## ASSIGNED TASK
Repeat the data exactly. Pictures are not part of the copy.

Saved entries:
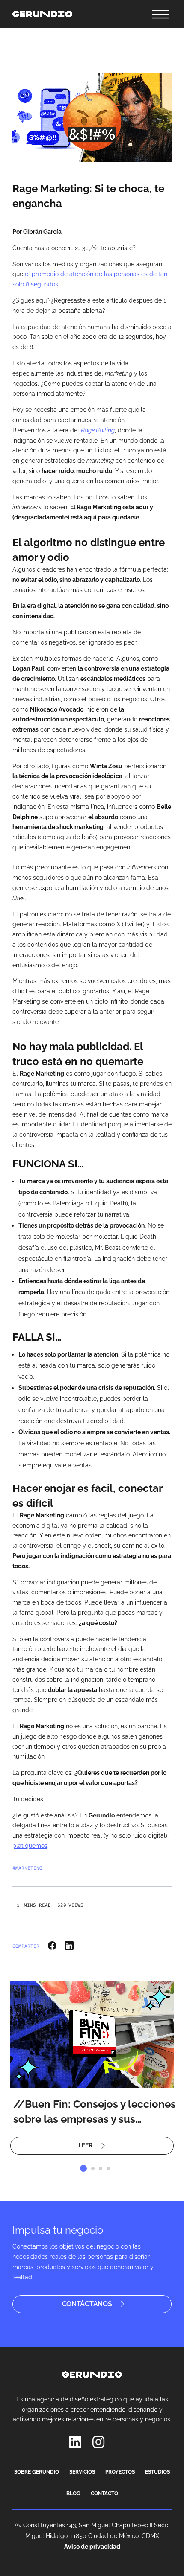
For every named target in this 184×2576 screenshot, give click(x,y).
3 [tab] (100, 2168)
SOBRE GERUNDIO (36, 2472)
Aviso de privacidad (92, 2546)
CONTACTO (104, 2494)
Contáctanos (87, 2304)
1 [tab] (83, 2168)
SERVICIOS (82, 2472)
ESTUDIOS (157, 2472)
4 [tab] (108, 2168)
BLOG (73, 2494)
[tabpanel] (92, 2068)
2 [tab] (93, 2168)
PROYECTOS (120, 2472)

## RESPONSE
For every named target in this 184×2576 screenshot, give click(x,y).
3 [tab] (100, 2168)
SOBRE GERUNDIO (36, 2472)
Aviso de privacidad (92, 2546)
CONTACTO (104, 2494)
Contáctanos (87, 2304)
1 [tab] (83, 2168)
SERVICIOS (82, 2472)
ESTUDIOS (157, 2472)
4 [tab] (108, 2168)
BLOG (73, 2494)
[tabpanel] (92, 2068)
2 [tab] (93, 2168)
PROYECTOS (120, 2472)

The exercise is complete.